En los meses que vienen, el gobierno y el Poder Legislativo tomarán decisiones de extraordinaria transcendencia en dos materias clave: la fiscalidad del Estado y la reforma energética. Ambas pueden por sí mismas configurar un cambio de fondo en la vida nacional, razón por la cual se cree que la presidencia podría utilizar el camino de la iniciativa preferente. Sin embargo, pese a la retórica que rodea a ambas cuestiones, los ciudadanos no hemos sido informados acerca de los planes que se cocinan en los gabinetes ad hoc.
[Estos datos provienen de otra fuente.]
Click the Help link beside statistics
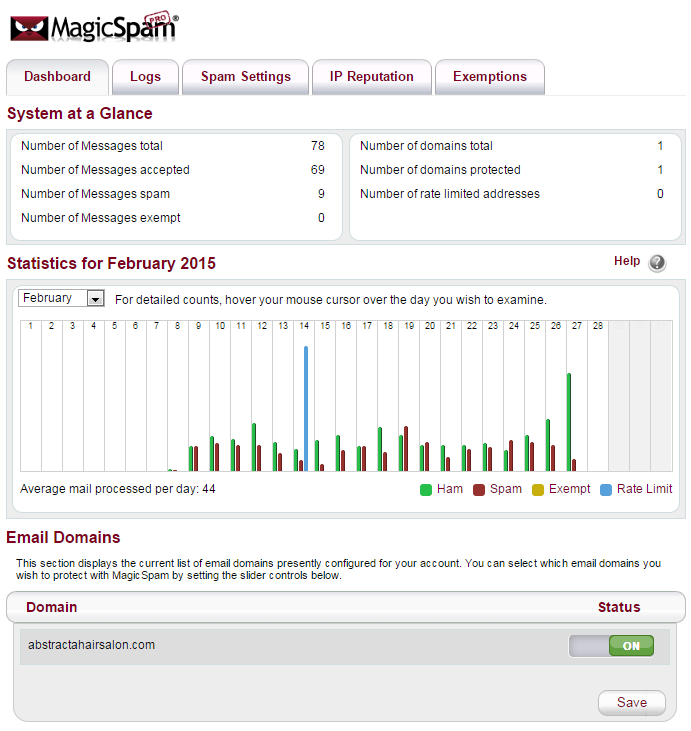The height and width of the screenshot is (731, 691). (627, 261)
Los partidos, comenzando por los firmantes del Pacto, no han ido más allá de las generalidades, dando por hecho que basta con el acuerdo entre ellos para resolver asuntos que conciernen a la sociedad y a la nación, que en este caso no son una y la misma cosa, según la Carta Magna. Y eso es grave, no sólo porque el método del compromiso cupular no legitima la más amplia deliberación pública, sino porque renuncia a los verdaderos acuerdos del tipo que se requieren para salir de la crisis que ya ha minado el viejo proyecto nacional.